Zur Diskussion um den Rappinalmweg erklärt Klaus Barthel, MdB, Mitglied des Präsidiums der BayernSPD:
"Bisher haben Söders hektische Öko-Schwenks zwar Verwunderung ausgelöst, aber nichts bewirkt. Jetzt aber findet die Nagelprobe statt: am 16. Juli im Bayerischen Landtag. Denn dann geht es auch um den unnötigen und umweltschädigenden Rappinalmweg in der Kochelseeregion. Noch kann dieses Bauvorhaben gestoppt werden!
In Söders neuem Engagement für die Alpen – zuletzt zu vernehmen beim Auftakt zur Bayerischen Klimawoche 2009 - ist viel die Rede vom Klimawandel, von Fehlleitung von Geldern und verstärktem Schutz der Alpen.
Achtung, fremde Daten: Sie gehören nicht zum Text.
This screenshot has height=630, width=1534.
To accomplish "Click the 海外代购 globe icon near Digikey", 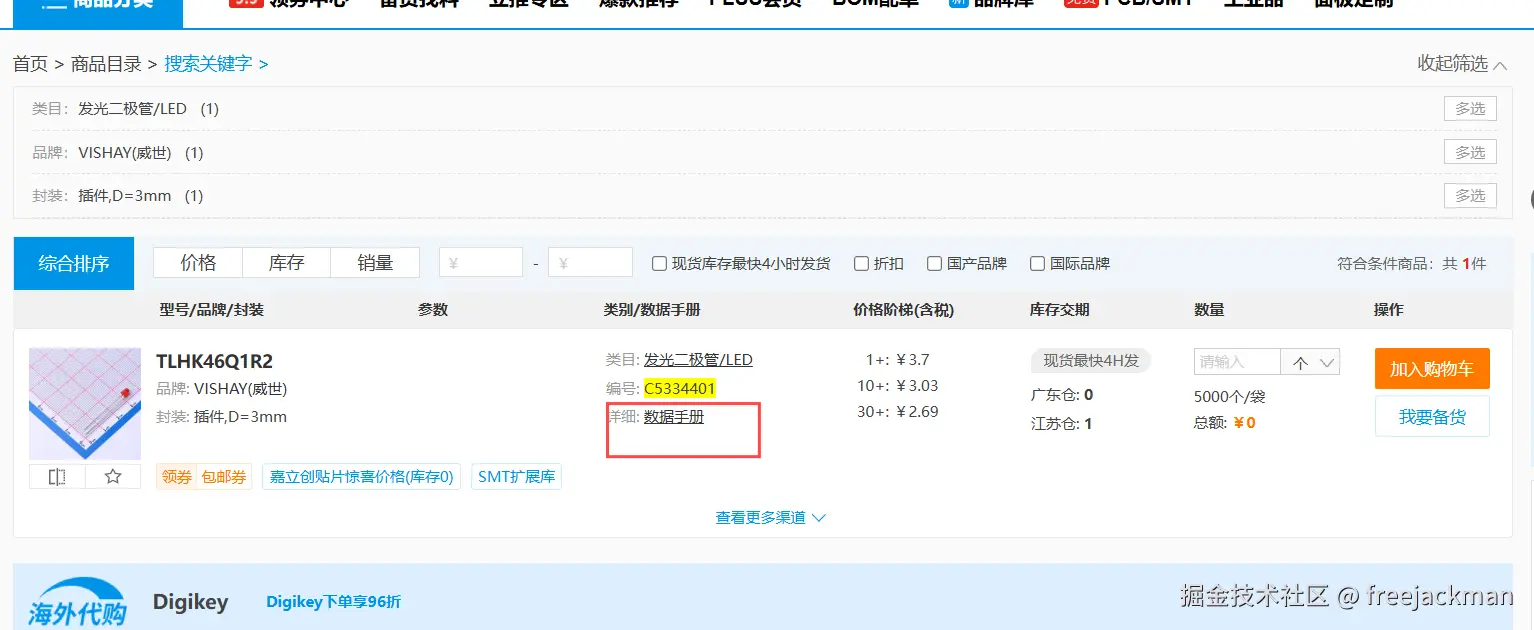I will point(78,600).
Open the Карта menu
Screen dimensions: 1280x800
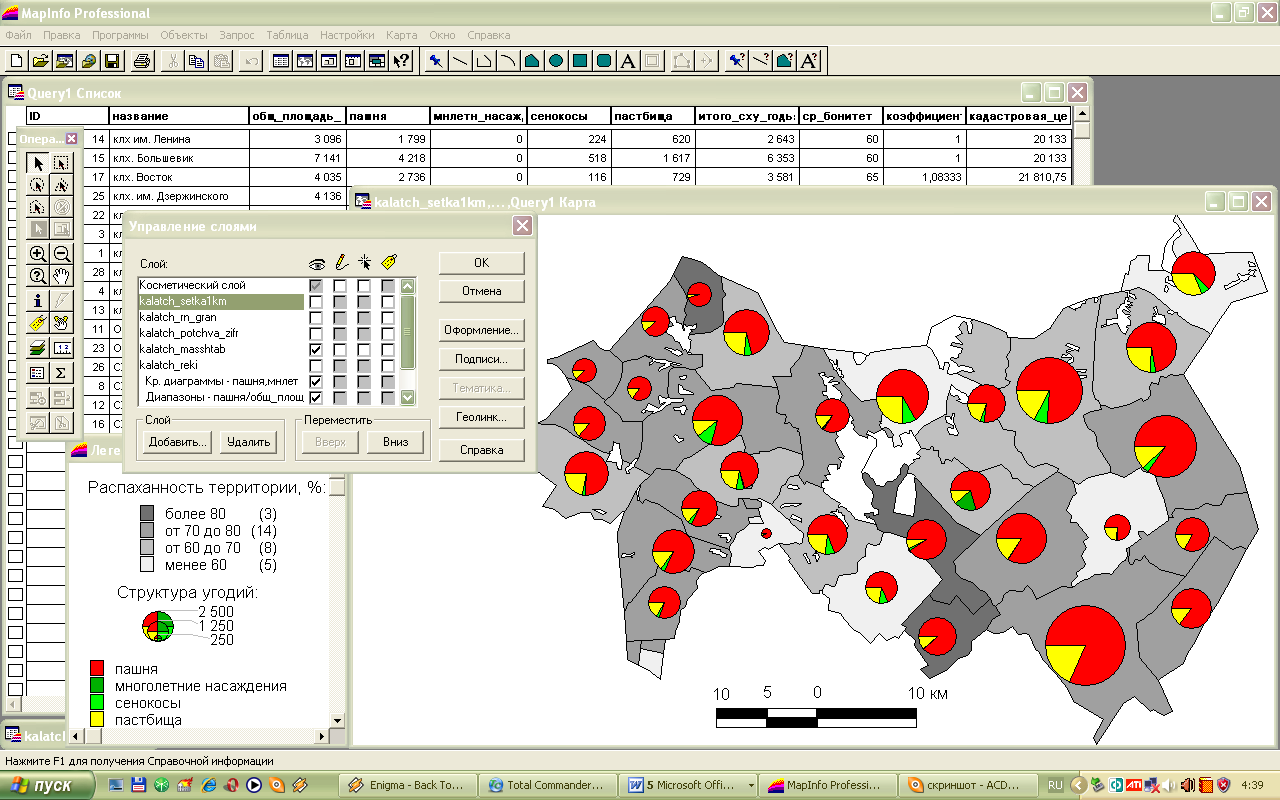(x=402, y=35)
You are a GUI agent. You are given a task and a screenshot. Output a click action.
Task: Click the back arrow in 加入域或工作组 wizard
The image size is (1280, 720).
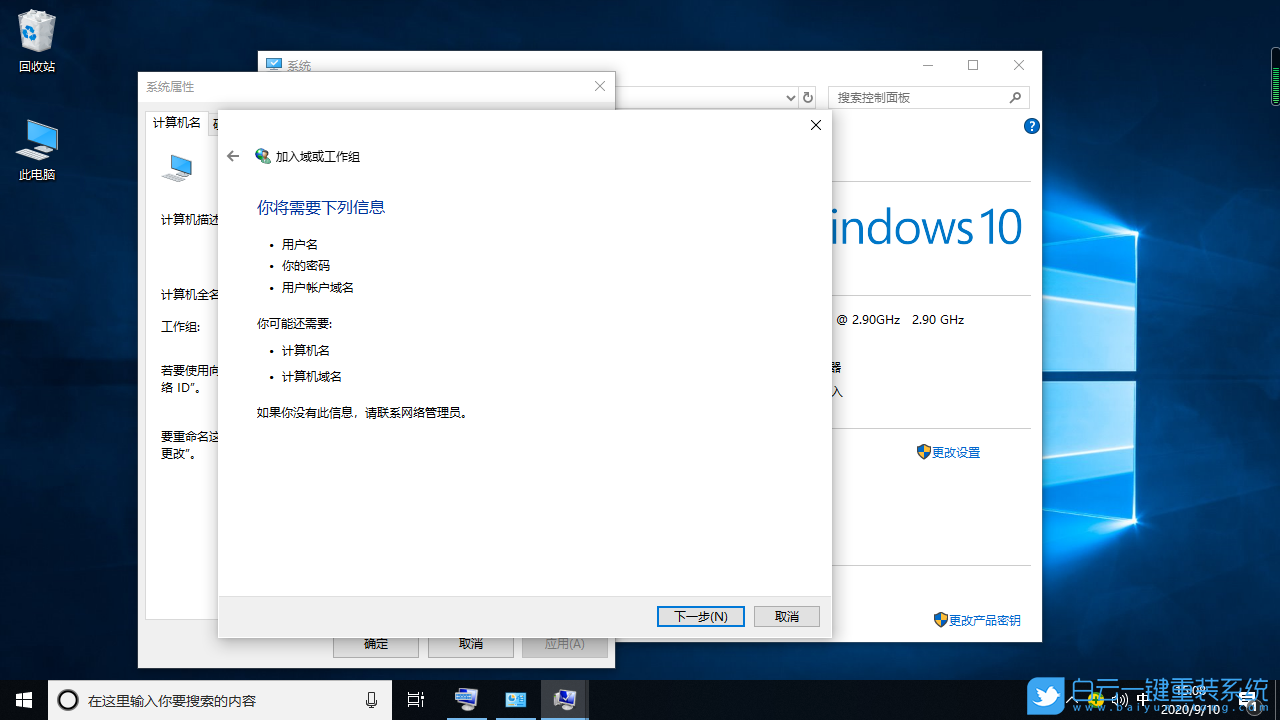pos(232,156)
So sollten das Wasser und die Bergwälder geschützt werden, eine Abkehr von der Straße stattfinden und seltene Arten gerettet werden.
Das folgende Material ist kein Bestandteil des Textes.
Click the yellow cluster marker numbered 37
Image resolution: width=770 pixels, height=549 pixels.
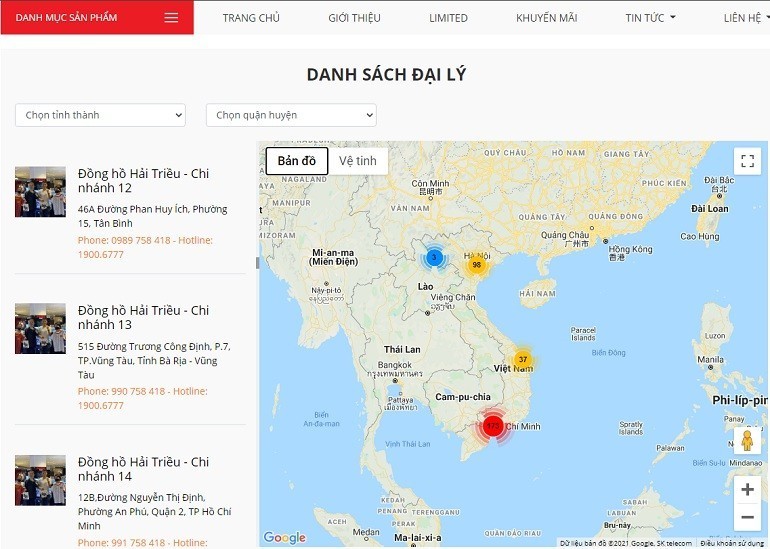tap(522, 359)
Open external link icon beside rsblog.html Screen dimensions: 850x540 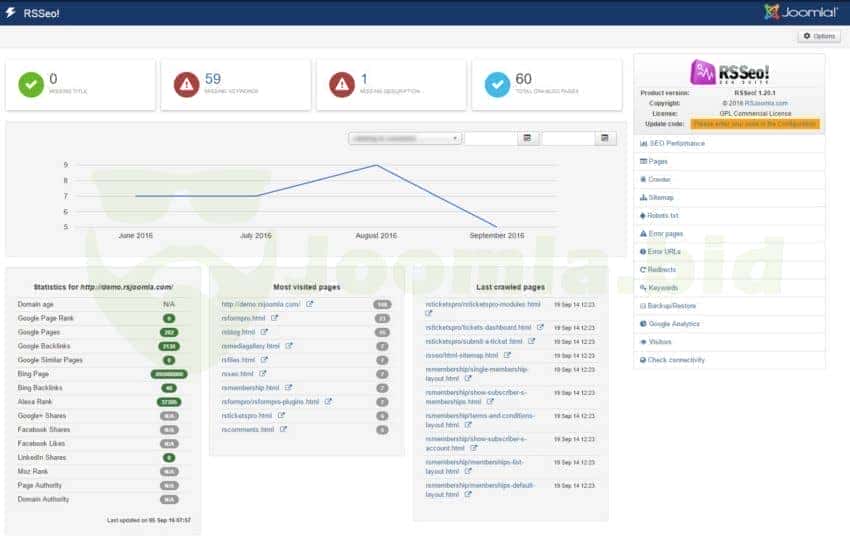coord(265,332)
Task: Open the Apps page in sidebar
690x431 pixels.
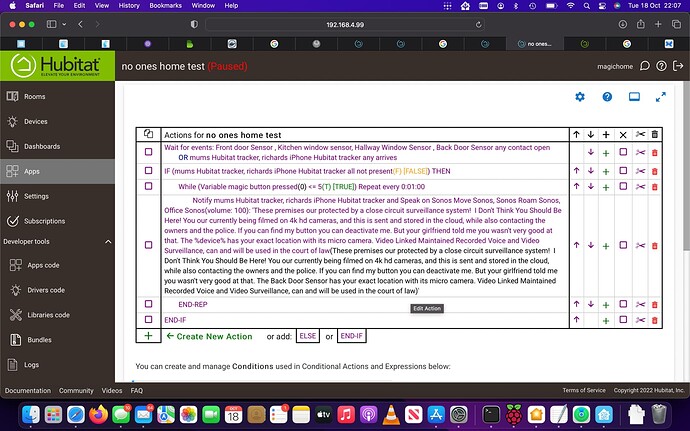Action: [31, 171]
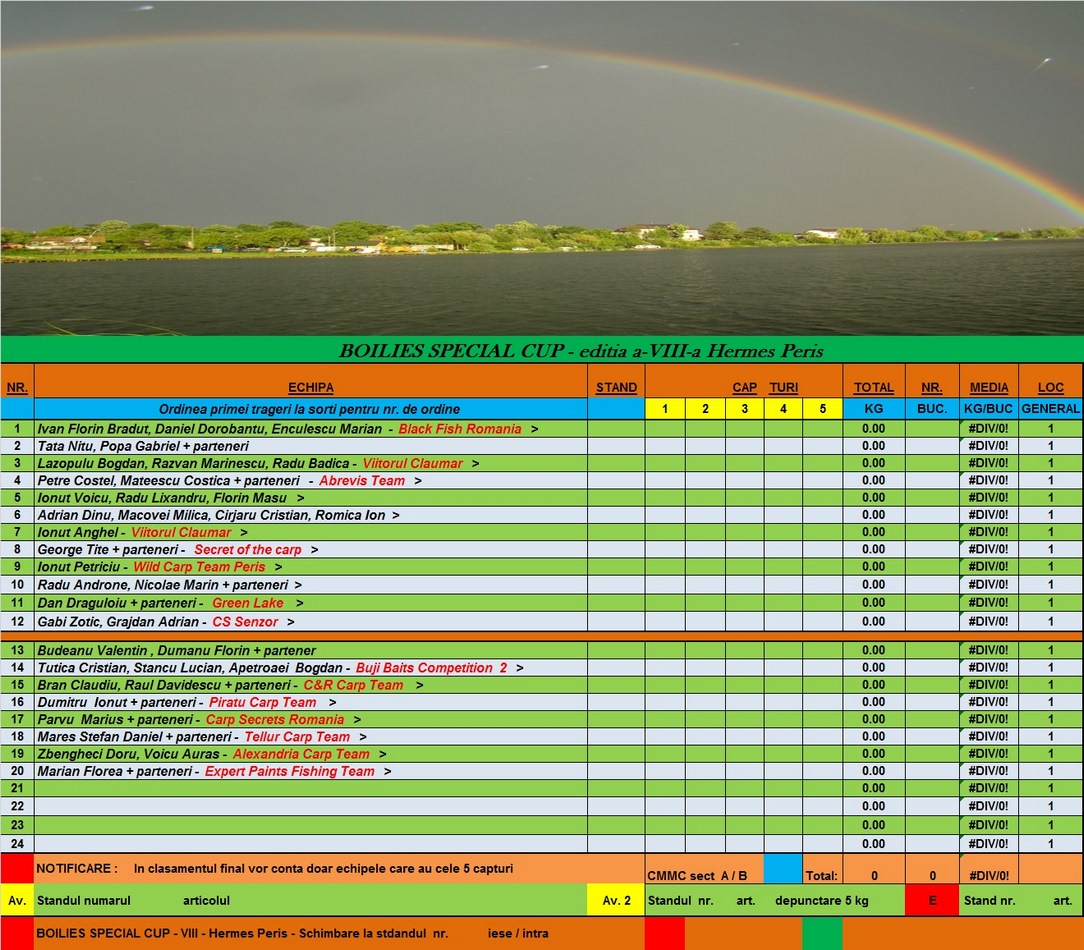Click the yellow Av. 2 cell
Image resolution: width=1084 pixels, height=950 pixels.
[x=616, y=900]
Gleichzeitig boxt die Schwarz-Gelbe Koalition im Landtag im konkreten Einzelfall das Gegenteil durch: Der Straßenbau im Steilgelände zur Rappinalm wegen 16 Rindviechern und 4 Nutzungsmonaten im Jahr kostet Hunderttausende von Steuer-Euros, verschandelt die Landschaft, bringt neue Erosionsgefahren, zerstört Biotope und produziert neuen Verkehr. Wenn man den Bauern einen Bruchteil des Geldes direkt gäbe, wäre ihnen mehr geholfen als mit teuren Kiespisten auf den Berg.
Schade, dass so mancher Landwirt trotz Milchpreiskrise noch immer nicht einsehen will, dass die althergebrachte Subventionitis das Gegenteil von dem erreicht, was die Bauern letztlich wollen. Söder muss die verkrustete Agrarlobby in Verbänden, Behörden und Ministerien stoppen. Sonst ist sein Alpen-Engagement unglaubwürdig, bevor es noch richtig begonnen hat."